_Your goal_
Check each line of the data below for the word "Dreislar", then extract the ones that have it.

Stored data
────────────────

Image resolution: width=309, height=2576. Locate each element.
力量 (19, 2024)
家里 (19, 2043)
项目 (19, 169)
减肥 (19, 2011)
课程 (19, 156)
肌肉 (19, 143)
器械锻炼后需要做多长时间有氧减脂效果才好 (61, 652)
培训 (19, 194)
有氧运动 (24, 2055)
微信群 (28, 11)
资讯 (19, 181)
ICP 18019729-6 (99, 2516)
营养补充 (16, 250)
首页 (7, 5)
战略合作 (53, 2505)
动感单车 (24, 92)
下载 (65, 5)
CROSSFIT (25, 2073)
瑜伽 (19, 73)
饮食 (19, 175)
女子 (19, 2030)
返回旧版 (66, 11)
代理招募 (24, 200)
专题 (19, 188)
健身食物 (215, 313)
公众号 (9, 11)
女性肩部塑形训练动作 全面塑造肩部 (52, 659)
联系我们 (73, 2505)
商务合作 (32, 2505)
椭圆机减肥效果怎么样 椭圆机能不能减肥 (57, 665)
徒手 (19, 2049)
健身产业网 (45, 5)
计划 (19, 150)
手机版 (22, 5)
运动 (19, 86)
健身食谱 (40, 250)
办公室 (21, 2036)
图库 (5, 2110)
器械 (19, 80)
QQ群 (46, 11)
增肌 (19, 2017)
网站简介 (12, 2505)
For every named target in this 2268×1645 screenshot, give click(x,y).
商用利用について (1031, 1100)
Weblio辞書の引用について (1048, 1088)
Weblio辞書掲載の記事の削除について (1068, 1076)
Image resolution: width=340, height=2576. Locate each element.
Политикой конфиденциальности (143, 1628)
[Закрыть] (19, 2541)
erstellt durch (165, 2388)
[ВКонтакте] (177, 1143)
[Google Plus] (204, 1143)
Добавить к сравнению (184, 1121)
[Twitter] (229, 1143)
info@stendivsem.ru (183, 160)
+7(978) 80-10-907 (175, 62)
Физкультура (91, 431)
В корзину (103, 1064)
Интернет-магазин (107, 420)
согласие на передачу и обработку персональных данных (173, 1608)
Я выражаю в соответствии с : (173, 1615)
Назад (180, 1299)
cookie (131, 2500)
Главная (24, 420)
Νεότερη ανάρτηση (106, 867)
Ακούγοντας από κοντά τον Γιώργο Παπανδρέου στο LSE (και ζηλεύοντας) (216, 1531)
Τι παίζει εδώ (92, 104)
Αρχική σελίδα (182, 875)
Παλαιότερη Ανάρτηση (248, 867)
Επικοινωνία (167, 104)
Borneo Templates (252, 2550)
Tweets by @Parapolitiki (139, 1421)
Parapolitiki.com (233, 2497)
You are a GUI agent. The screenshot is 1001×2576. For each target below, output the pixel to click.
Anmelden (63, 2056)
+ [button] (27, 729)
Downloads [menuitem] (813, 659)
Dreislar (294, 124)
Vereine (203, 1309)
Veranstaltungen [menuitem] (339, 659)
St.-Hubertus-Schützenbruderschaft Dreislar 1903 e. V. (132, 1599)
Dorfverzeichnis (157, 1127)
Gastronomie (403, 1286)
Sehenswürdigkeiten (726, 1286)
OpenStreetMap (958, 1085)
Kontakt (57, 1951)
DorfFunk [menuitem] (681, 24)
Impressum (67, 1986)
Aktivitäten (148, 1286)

────────────────

_Solution to this problem_
Dreislar (294, 124)
St.-Hubertus-Schützenbruderschaft Dreislar 1903 e. V. (132, 1599)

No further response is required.